[Saved data entries]
━━━━━━━━━━

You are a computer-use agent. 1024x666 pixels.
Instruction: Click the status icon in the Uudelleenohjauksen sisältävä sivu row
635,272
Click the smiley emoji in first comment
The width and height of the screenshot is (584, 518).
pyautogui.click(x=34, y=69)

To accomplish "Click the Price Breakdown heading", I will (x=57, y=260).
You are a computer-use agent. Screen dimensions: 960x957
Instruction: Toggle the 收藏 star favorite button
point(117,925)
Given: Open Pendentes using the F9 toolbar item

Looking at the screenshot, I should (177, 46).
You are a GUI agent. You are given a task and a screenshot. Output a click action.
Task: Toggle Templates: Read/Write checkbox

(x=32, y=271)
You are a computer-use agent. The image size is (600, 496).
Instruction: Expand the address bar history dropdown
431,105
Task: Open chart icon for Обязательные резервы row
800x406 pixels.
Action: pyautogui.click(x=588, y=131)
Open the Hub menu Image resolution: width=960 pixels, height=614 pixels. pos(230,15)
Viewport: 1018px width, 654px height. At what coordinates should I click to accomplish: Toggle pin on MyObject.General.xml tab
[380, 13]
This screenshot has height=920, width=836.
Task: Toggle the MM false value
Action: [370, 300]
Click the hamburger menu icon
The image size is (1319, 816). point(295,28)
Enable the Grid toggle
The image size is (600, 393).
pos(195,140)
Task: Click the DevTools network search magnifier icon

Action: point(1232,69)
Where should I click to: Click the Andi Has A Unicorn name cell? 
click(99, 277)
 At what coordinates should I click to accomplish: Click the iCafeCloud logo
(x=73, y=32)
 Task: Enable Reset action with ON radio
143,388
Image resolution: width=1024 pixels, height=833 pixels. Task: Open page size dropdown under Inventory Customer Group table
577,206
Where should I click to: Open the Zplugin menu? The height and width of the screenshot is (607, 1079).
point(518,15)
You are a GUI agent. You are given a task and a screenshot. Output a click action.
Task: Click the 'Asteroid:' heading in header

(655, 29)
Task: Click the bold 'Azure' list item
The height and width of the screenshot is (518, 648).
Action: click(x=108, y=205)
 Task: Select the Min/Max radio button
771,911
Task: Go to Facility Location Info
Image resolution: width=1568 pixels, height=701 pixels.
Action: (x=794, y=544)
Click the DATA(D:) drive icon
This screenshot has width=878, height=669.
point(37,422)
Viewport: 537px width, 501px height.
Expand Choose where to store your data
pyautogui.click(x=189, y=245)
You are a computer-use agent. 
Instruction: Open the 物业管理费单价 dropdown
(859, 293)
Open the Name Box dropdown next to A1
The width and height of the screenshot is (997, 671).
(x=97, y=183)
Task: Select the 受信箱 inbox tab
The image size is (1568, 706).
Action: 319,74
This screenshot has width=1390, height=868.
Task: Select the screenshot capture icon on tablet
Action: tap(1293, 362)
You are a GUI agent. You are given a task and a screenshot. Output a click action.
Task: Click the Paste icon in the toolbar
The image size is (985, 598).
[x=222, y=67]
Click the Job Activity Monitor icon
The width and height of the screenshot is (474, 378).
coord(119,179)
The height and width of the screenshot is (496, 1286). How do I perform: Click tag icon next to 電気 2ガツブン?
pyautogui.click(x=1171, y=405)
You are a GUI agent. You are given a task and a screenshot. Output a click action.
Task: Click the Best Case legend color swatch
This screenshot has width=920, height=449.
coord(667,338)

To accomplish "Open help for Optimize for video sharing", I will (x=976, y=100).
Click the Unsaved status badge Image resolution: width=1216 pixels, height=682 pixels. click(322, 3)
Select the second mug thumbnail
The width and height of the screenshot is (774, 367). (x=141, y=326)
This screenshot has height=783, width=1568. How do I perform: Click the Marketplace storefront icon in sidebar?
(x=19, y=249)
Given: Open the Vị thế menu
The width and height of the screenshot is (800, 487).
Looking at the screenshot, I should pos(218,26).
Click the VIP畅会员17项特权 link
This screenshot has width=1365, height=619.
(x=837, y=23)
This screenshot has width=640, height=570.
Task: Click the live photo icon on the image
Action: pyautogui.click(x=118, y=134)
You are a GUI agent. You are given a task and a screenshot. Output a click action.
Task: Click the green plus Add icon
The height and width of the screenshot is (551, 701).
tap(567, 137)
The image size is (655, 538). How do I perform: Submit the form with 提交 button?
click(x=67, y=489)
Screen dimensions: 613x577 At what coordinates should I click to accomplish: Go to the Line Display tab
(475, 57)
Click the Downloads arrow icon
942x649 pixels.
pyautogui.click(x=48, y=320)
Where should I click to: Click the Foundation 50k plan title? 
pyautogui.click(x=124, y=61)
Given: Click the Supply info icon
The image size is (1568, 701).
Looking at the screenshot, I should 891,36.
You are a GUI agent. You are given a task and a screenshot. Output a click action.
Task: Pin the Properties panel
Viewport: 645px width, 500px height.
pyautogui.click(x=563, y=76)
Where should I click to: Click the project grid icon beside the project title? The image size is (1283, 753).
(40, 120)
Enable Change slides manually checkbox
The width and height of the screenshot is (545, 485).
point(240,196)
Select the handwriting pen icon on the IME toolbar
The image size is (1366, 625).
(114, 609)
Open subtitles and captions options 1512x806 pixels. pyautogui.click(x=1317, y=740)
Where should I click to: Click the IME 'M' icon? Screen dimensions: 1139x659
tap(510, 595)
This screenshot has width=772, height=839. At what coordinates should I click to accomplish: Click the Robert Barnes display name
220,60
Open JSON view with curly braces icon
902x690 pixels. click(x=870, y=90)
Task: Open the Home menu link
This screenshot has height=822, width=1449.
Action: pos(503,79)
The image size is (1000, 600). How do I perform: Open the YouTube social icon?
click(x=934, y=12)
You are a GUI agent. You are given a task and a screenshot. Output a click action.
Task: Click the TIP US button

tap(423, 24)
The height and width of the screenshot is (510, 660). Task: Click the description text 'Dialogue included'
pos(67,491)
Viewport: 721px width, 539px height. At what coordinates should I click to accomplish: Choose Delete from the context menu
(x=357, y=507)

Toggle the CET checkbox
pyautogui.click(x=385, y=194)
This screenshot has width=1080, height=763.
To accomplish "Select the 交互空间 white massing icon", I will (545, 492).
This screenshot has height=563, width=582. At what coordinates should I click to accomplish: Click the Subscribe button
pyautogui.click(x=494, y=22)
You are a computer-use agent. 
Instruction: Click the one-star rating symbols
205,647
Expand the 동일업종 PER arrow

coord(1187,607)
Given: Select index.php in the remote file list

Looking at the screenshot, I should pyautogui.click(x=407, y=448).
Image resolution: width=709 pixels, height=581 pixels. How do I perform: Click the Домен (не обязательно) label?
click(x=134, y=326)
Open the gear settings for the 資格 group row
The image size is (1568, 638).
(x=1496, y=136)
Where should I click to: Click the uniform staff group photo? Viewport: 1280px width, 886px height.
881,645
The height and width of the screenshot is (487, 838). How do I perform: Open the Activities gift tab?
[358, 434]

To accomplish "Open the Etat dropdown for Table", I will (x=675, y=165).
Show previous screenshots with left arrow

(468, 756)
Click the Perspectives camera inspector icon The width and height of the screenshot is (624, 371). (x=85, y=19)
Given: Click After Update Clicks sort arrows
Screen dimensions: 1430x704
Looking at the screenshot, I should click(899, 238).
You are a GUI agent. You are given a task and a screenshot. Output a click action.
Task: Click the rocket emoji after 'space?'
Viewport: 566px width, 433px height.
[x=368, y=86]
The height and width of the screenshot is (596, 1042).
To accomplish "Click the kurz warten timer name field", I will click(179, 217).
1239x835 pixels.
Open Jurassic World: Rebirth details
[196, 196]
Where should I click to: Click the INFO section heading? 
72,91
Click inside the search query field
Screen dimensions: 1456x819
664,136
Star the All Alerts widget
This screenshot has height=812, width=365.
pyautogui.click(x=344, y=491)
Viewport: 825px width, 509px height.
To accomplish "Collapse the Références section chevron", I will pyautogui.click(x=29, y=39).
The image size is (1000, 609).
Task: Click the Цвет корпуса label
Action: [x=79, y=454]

━━━━━━━━━━

=== Problem details ===
Repeat exactly the lines of the records from the one containing "Open Jurassic World: Rebirth details" to the last, and include no line outside that stretch.

=== Solution to this exercise ===
Open Jurassic World: Rebirth details
[196, 196]
Where should I click to: Click the INFO section heading? 
72,91
Click inside the search query field
Screen dimensions: 1456x819
664,136
Star the All Alerts widget
This screenshot has height=812, width=365.
pyautogui.click(x=344, y=491)
Viewport: 825px width, 509px height.
To accomplish "Collapse the Références section chevron", I will pyautogui.click(x=29, y=39).
The image size is (1000, 609).
Task: Click the Цвет корпуса label
Action: [x=79, y=454]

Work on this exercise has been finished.